## Problem to work on
In the entries below, copy every line from the one containing "Given: Uncheck Save" through the end of the entries, word for word. Leave the pictures out.

═════ Task material

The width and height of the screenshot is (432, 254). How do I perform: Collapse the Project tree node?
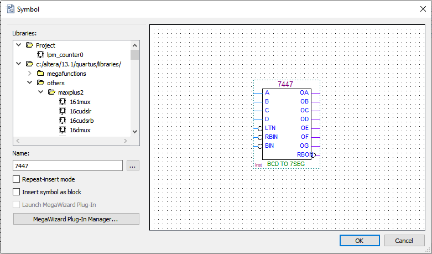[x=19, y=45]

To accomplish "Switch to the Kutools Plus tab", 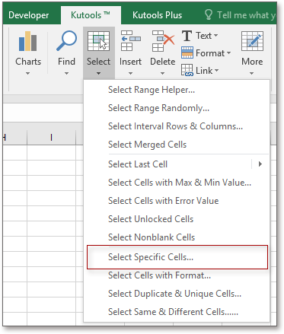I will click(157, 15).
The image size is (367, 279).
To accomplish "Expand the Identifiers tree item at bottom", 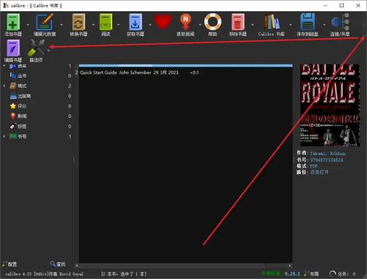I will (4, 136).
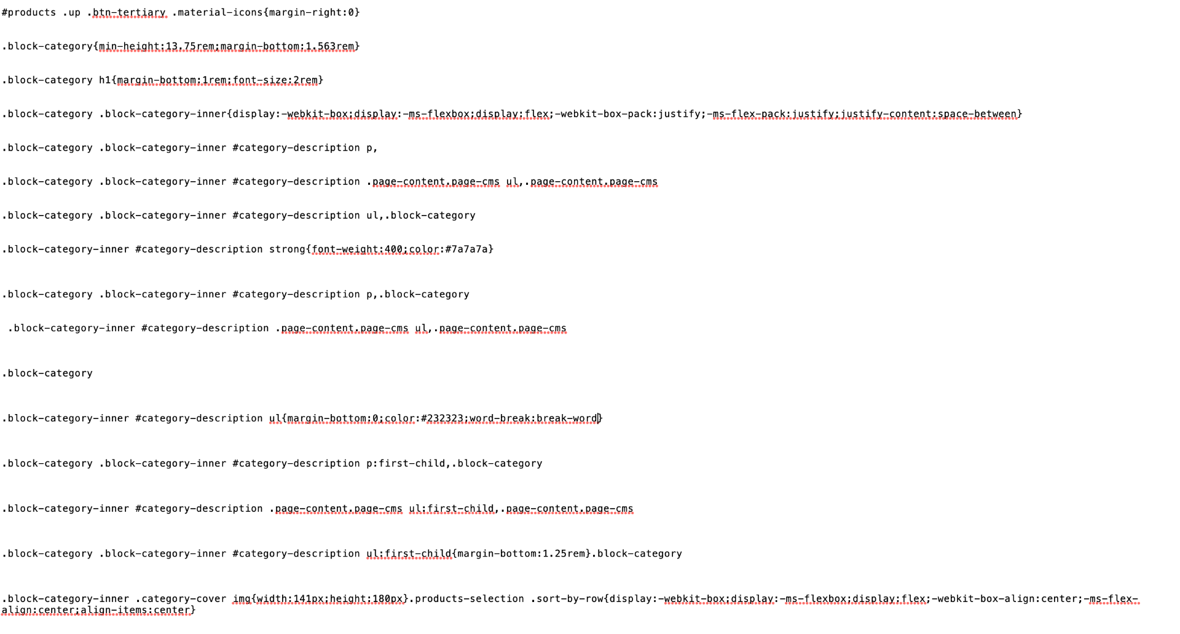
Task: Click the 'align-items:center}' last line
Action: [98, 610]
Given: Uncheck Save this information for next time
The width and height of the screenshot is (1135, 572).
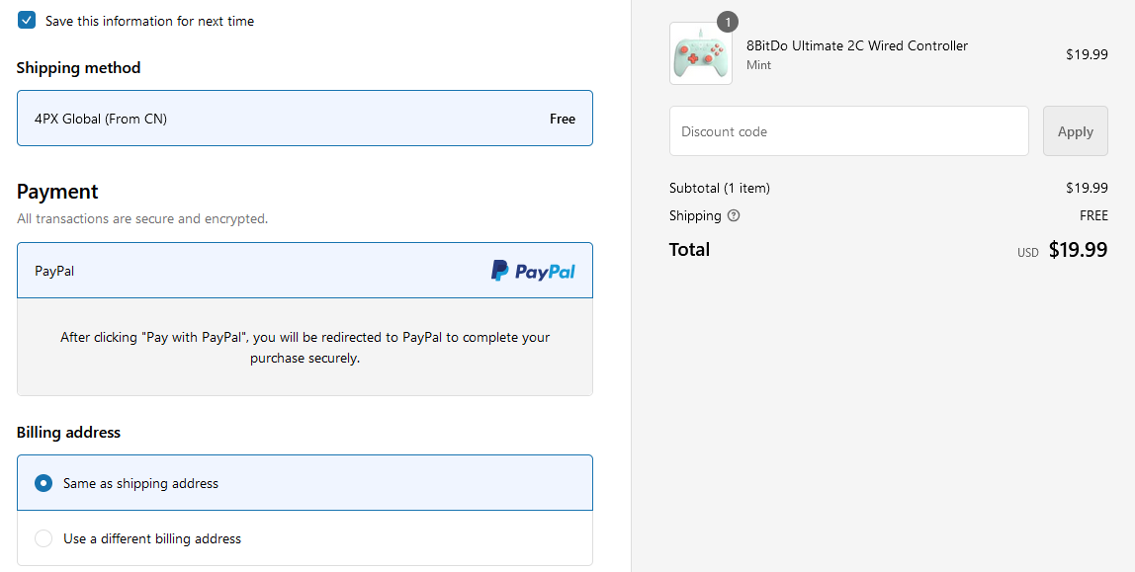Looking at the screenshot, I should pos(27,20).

══════════

## Problem solution
Given: Uncheck Save this information for next time
The width and height of the screenshot is (1135, 572).
Looking at the screenshot, I should pos(27,20).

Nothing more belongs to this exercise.